The vehicle is a long, slender vessel that resembles a scaled up version of one of these. At the very front there is a small inlet that allows seawater in. The seawater passes through specially designed channels that go right through a nuclear reactor core like thisone. Somehow the jets of water are designed to prevent the salt from building up.
The water flashes to steam. Most of the steam is sent out the back through rocket nozzles but some is vented through a set of nozzles at the front of the vehicle to create a gas cavity for the vehicle to ride in.
So you’ve got a nuclear ramjet that runs on seawater.
Time for a little flight. The craft comes out of the water at a 45 degree angle at several hundred knots. Dampers close off the seawater intake and you inject stored water into the reactor. The superheated steam gives you rocket thrust. This nuclear thermal rocket accelerates the craft to several times the speed of sound while the seawater intake is reconfigured into a scramjet air intake.
Once the craft is traveling quickly enough, dampers are opened and compressed supersonic air is used as coolant/reaction mass instead of water. The reactor probably has to be physically reconfigured in order to do this.
The scramjet is then flown through clouds, with some of the air bypassed onto an onboard plant that condenses the water from the air and uses it to refill the onboard tanks. Once the tanks are full, the craft is sent to the upper atmosphere and accelerated to the physical limits of the propulsion system. Theoretically, half of orbital velocity is achievable. To reach low earth orbit from a scramjet traveling at about half orbital velocity (3500 m/s) you probably need at least 4 km/sec of delta V. (roughly 3500 m/s is the minimum, and there’s some losses to air resistance at that altitude)
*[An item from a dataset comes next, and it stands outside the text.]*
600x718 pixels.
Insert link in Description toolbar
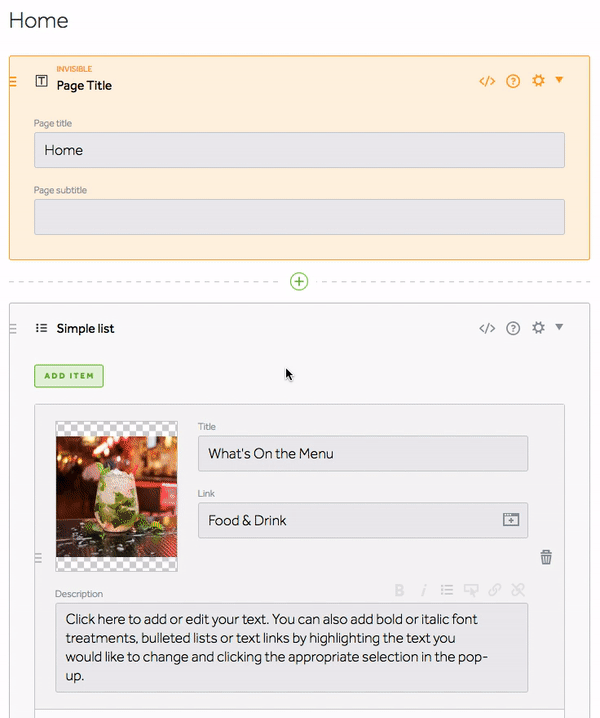pos(495,590)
A nuclear thermal rocket using water might have an ISP of 800. 1000 might be possible but distilled water is probably less efficient as a fuel.
Anyways, 40% of the mass of the rocket would need to be fuel assuming an ISP of 800. It would perform a burn to escape the atmosphere and then a circularization burn to achieve orbit.
After unloading payload, the wonder materials this beast is made of can of course withstand reentry, so it would perform a burn to deorbit and then use friction to slow down to scramjet speeds. Upon resuming scramjet flight, it would again fly through clouds to refill the onboard water tanks. It would then use friction to slow down to terminal velocity above a section of ocean and then perform a suicide burn to slow down to 0 m/s before splashing into the ocean. Somehow, the red hot rocket nozzle would withstand the thermal shock of splashing into the sea.
A submarine again, it would proceed to the underwater base it’s based out of and be repaired and restocked for the next flight.
Ok, ok, so this idea’s straight science fiction. Still, if you had access to engineering talent that was superhuman, atomic level fabrication technology, and no limits on resources, could an insane vehicle like this actually work?